The doctor looked at me like I was an idiot, reminding me that my daughter wasn’t even crying. Although I explained that she rarely cried, even when she was hurt, he was condescending and refused my request for a x-ray. He told me to take her home and put hot packs on her leg but (quote) “not so damn hot, that you have to bring her back out here to have me treat her for burns.” (unquote). I went home in tears.
The next morning I took my daughter to her pediatrician who immediately x-rayed her leg. It was broken in three places. She had to wear a full leg cast for nearly three months. Needless to say, I didn’t make that kind of mistake again.
About five years ago, I visited an on-base doctor concerning a rough patch on my nose that kept getting worse. I was gruffly told to stop wearing makeup because I was infecting it. I tried to explain that I hadn’t been wearing makeup or any other kind of skin cream, but I was dismissed.
Over the course of a two-year time span, I brought the problem up each time I had to go in for my heart checkups. I was ignored each time until I finally met with a young physician’s assistant who actually took the time to look at the problem area. Not liking what she saw, she got an immediate referral for me to a local oncologist and plastic surgeon.
The next day, I was having skin cancer removed, which was less than a hair’s width away from invading my right eye. If not for the PA’s quick response, I would likely now be blind or worse. When I went back to thank the PA who helped me, I was told that she was gone. She had gotten out of the military because she didn’t like its health care system.
These are just a few examples of the kinds of experiences that will be likely with government health care.
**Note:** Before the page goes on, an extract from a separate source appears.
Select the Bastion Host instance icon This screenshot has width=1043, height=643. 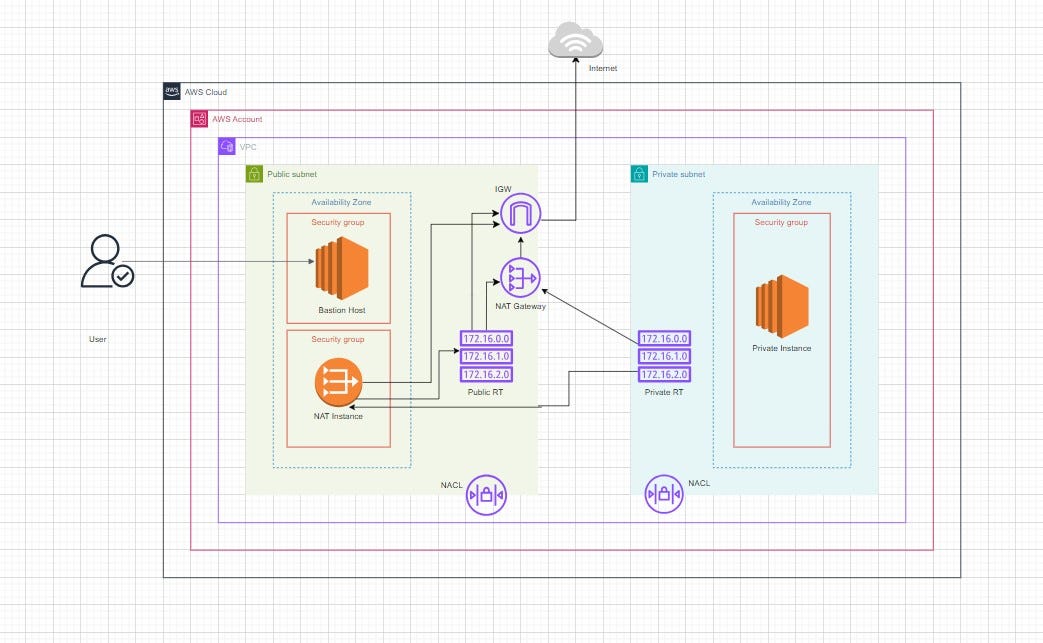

If anyone truly believes that good doctors and nurses are going to work long hours for low pay, they are seriously deluded. That is not to say that there aren’t dedicated physicians who will do the best they can. However, they will be few and far between and reserved for those patients deemed most worthy of their superior care.
If we have not learned from systems like the military or private PPO’s that mandated health care does not work, then we don’t deserve anything better. The goal, as I understand it, is to ensure everyone access to good care. That is commendable for certain and it should be explored, but I submit that the government is not a suitable entity for its oversight.
I encourage anyone who believes in a mandated health care system to do some research. Find out what does and doesn’t work within current systems. Seek out both the flaws and the successes. Understand what the likely outcomes might be. Be prepared. This is an important subject; one that might well effect your life and the lives of your children and grandchildren. It is not something to be taken lightly or to be decided quickly.
Hopefully, at some point our legislators will seek our input on this subject. But even if they don’t, we need to be prepared to make our opinions known. It is part of our responsibility as U.S. citizens to protect generations to come.